Yes. Examples of non-defects that should not be in the ERROR loglevel:
* Database timeout (the database is owned by a separate oncall rotation that has alerts when this happens)
* ISE in downstream service (return HTTP 5xx and increment a metric but don’t emit an error log)
* Network error
* Downstream service overloaded
* Invalid request
Basically, when you make a request to another service and get back a status code, your handler should look like:
logfunc = logger.error if 400 <= status <= 499 and status != 429 else logger.warning
(Unless you have an SLO with the service about how often you’re allowed to hit it and they only send 429 when you’re over, which is how it’s supposed to work but sadly rare.)

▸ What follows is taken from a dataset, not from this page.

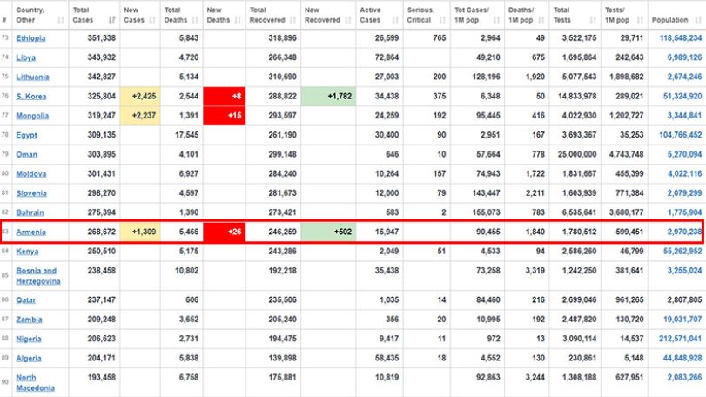
Task: Click sort icon in Country, Other header
Action: tap(61, 20)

> Database timeout (the database is owned by a separate oncall rotation that has alerts when this happens)
So people writing software are supposed to guess how your organization assigns responsibilities internally? And you're sure that the database timeout always happens because there's something wrong with the database, and never because something is wrong on your end?
No; I’m not understanding your point about guessing. Could you restate?

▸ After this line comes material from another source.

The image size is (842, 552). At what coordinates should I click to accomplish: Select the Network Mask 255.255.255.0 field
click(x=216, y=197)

As for queries that time out, that should definitely be a metric, but not pollute the error loglevel, especially if it’s something that happens at some noisy rate all the time.
I think OP is making two separate but related points, a general point and a specific point. Both involve guessing something that the error-handling code, on the spot, might not know.
1. When I personally see database timeouts at work it's rarely the database's fault, 99 times out of 100 it's the caller's fault for their crappy query; they should have looked at the query plan before deploying it. How is the error-handling code supposed to know? I log timeouts (that still fail after retry) as errors so someone looks at it and we get a stack trace leading me to the bad query. The database itself tracks timeout metrics but the log is much more immediately useful: it takes me straight to the scene of the crime. I think this is OP's primary point: in some cases, investigation is required to determine whether it's your service's fault or not, and the error-handling code doesn't have the information to know that.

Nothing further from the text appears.